Junctional Tourniquet
Source repository is private
A six-person Duke engineering team project to design a tourniquet for axillary and inguinal (“junctional”) hemorrhage — bleeding at joints where a standard limb tourniquet can’t get purchase — for pre-hospital and military use. The device uses a CO₂-inflated air bladder with a 360-degree strap adjustment system, designed to apply in under 30 seconds without restricting the patient’s mobility.
What made this a design-controls project, not just a prototype
The point of the course was running an actual Class II medical device development lifecycle end to end, across four semesters:
- Needs discovery: 10+ structured stakeholder interviews with trauma surgeons, ER nurses, paramedics, and military personnel, plus a MECE competitive landscape analysis against existing junctional tourniquets.
- Design: iterated CAD prototypes in Fusion 360, fabricated for bench testing.
- Risk analysis: a Design and Use FMECA per the ISO 14971 risk-control hierarchy.

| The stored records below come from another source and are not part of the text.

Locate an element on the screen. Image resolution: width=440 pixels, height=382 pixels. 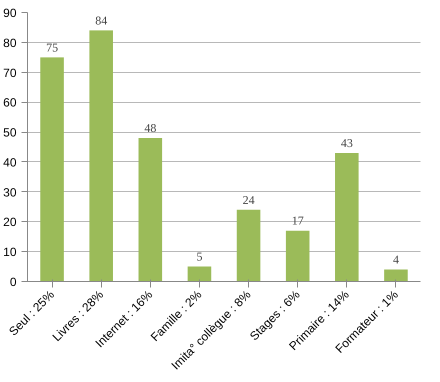
y-tick-label: 90 is located at coordinates (10, 13).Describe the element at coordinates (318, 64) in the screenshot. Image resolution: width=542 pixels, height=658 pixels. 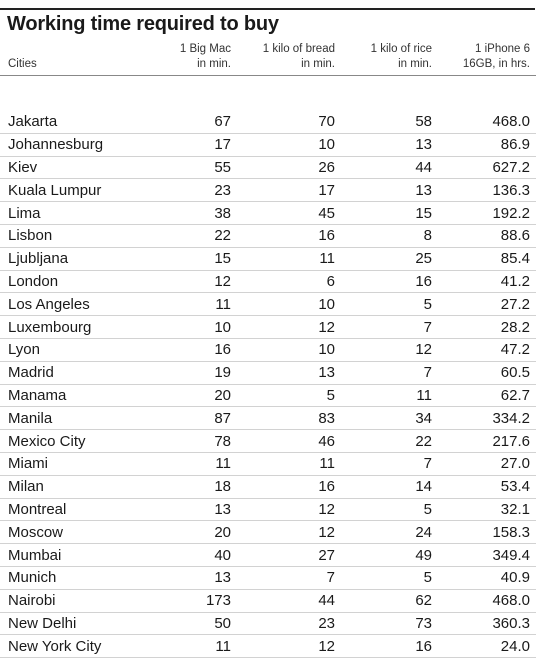
I see `header-bread-line2: in min.` at that location.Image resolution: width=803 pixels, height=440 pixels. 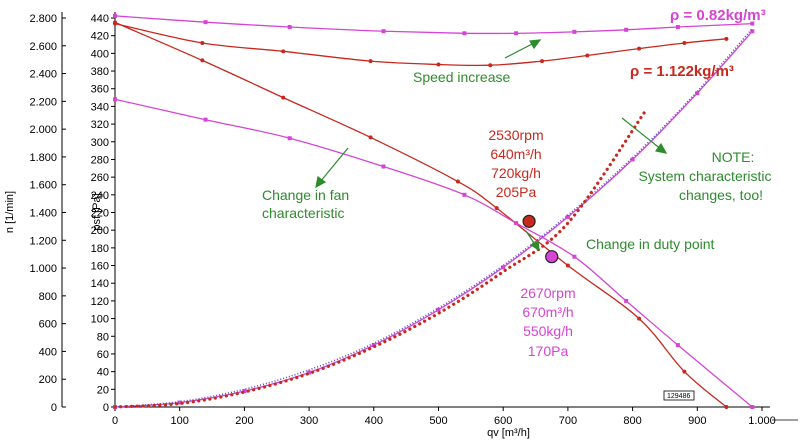 What do you see at coordinates (43, 214) in the screenshot?
I see `y2-tick-label: 1.400` at bounding box center [43, 214].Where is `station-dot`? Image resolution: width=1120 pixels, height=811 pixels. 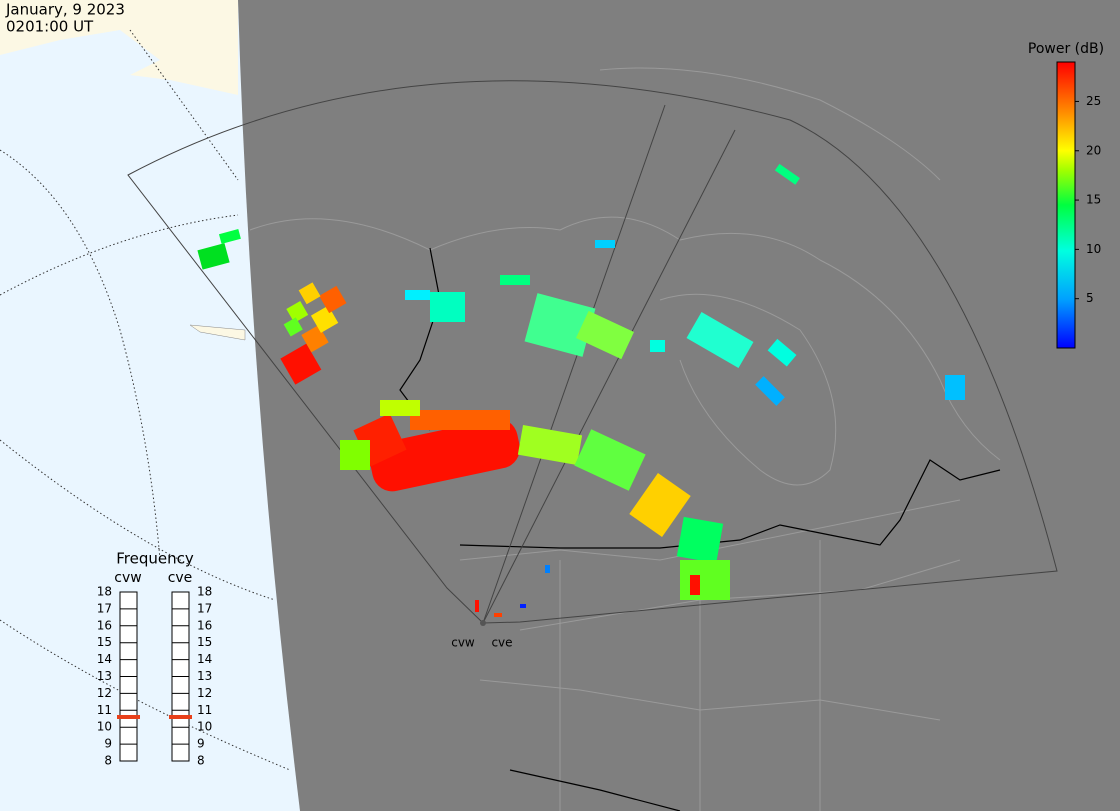 station-dot is located at coordinates (483, 623). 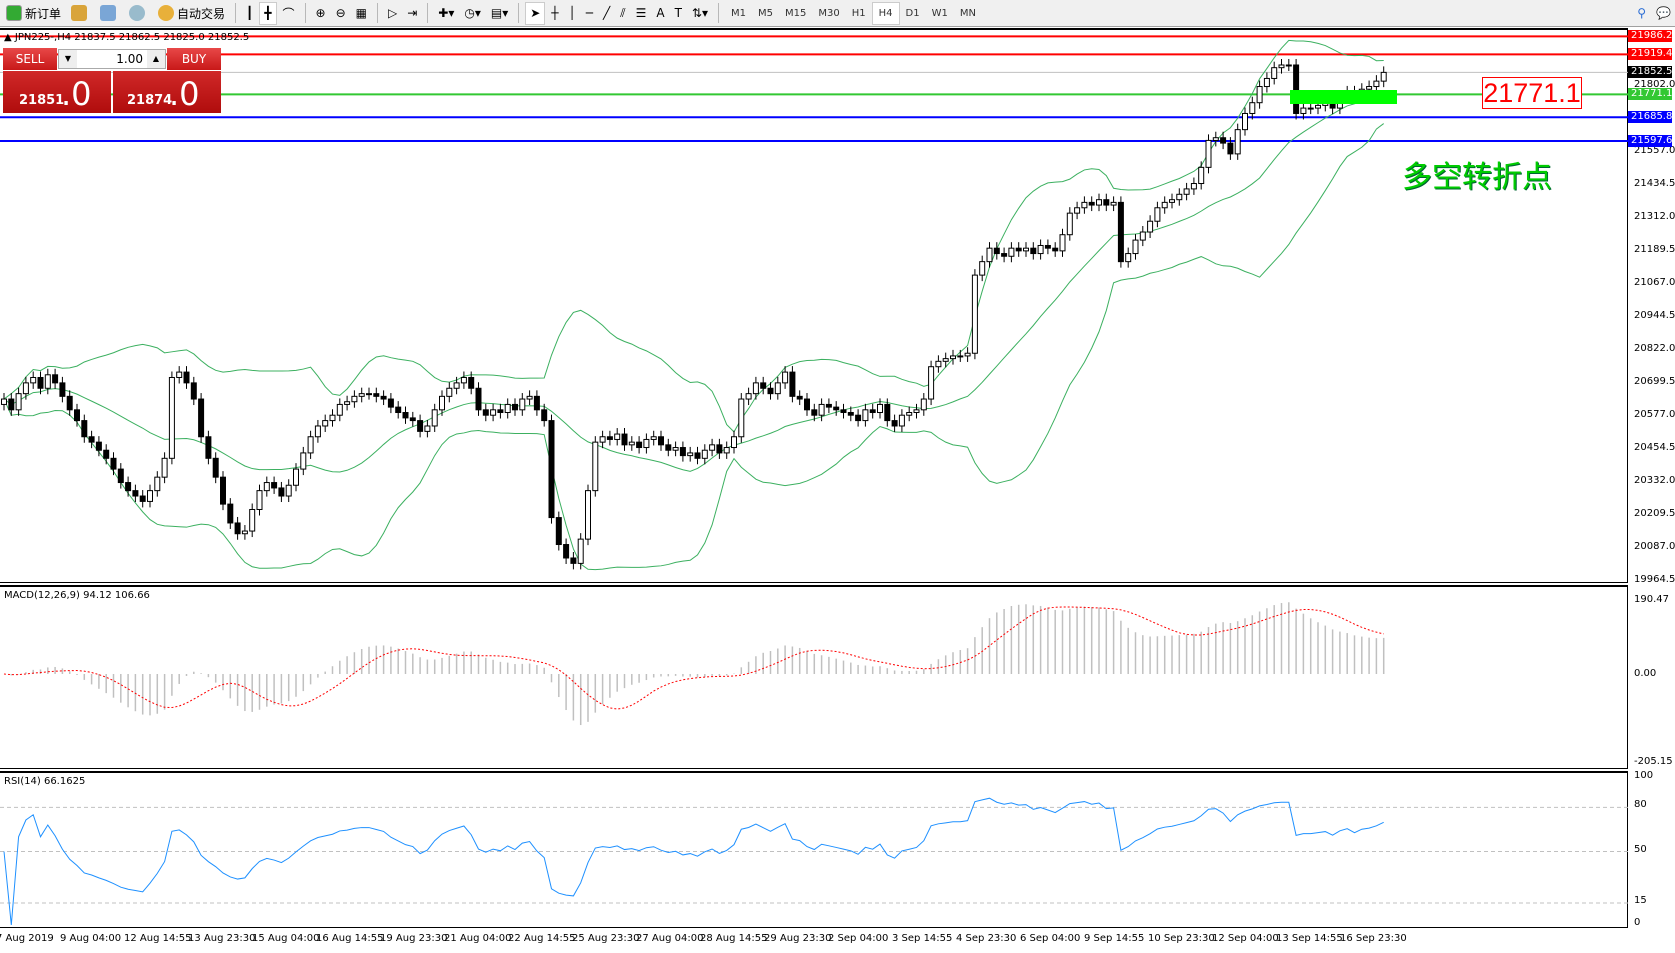 What do you see at coordinates (1114, 938) in the screenshot?
I see `time-tick-label: 9 Sep 14:55` at bounding box center [1114, 938].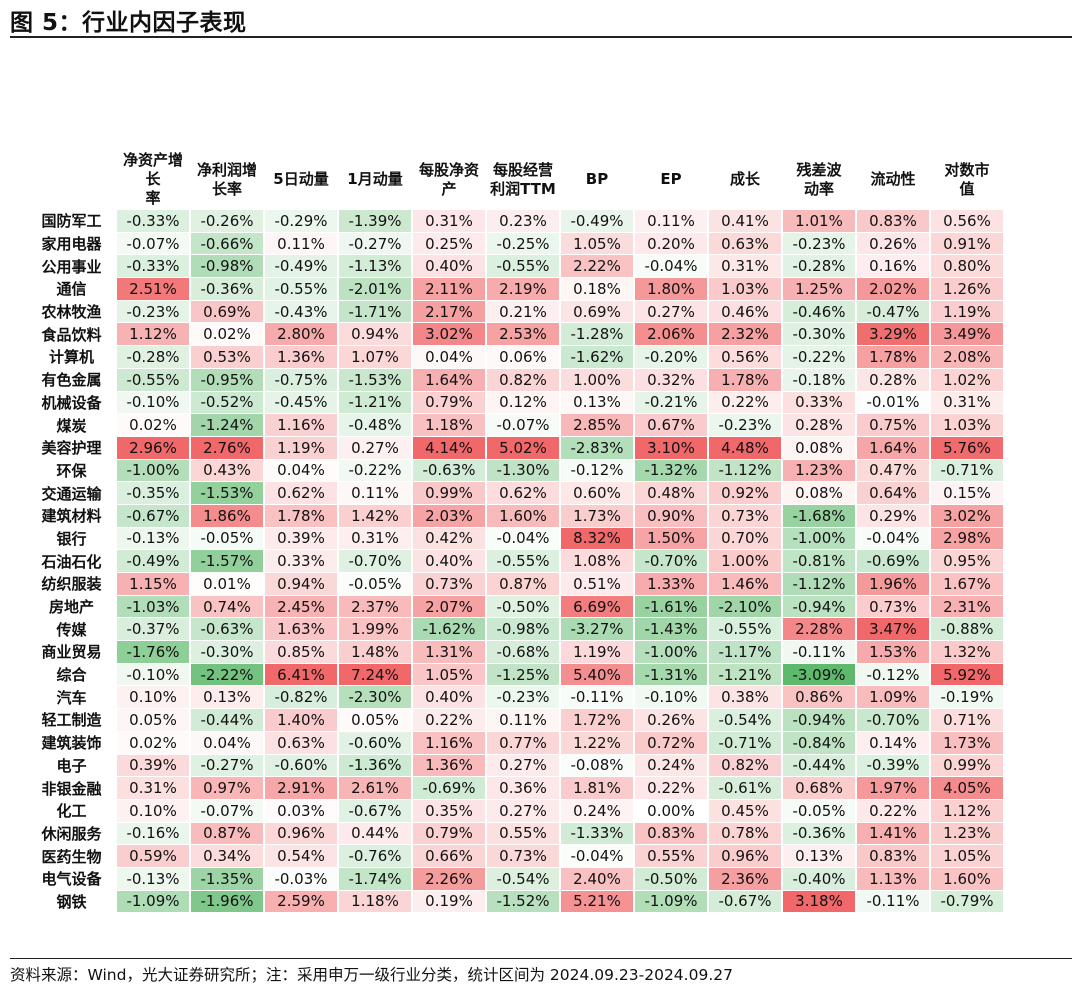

- Regulatory strategy: classified as Class II, a 510(k) pathway identified using the SAM Junctional Tourniquet as predicate (with three other predicates also mapped: CRoC, JETT, AAJT), standards mapped across FDA/ISO/IEC/ASTM/AAMI, and an Invention Disclosure filed through Duke’s Office of Licensing and Ventures.
- Verification testing: pressure-rig characterization, strap failure testing at 100–1000 lb loads, and Doppler flow simulation, with a Design History File maintained per ISO 13485 / 21 CFR Part 820 the whole way through.
- Commercialization: a revenue model and investor pitch materials alongside the technical work.
Patented. 2nd place, Innovate Carolina 2021. Presented to the Chairman of the Joint Chiefs of Staff, General Mark Milley.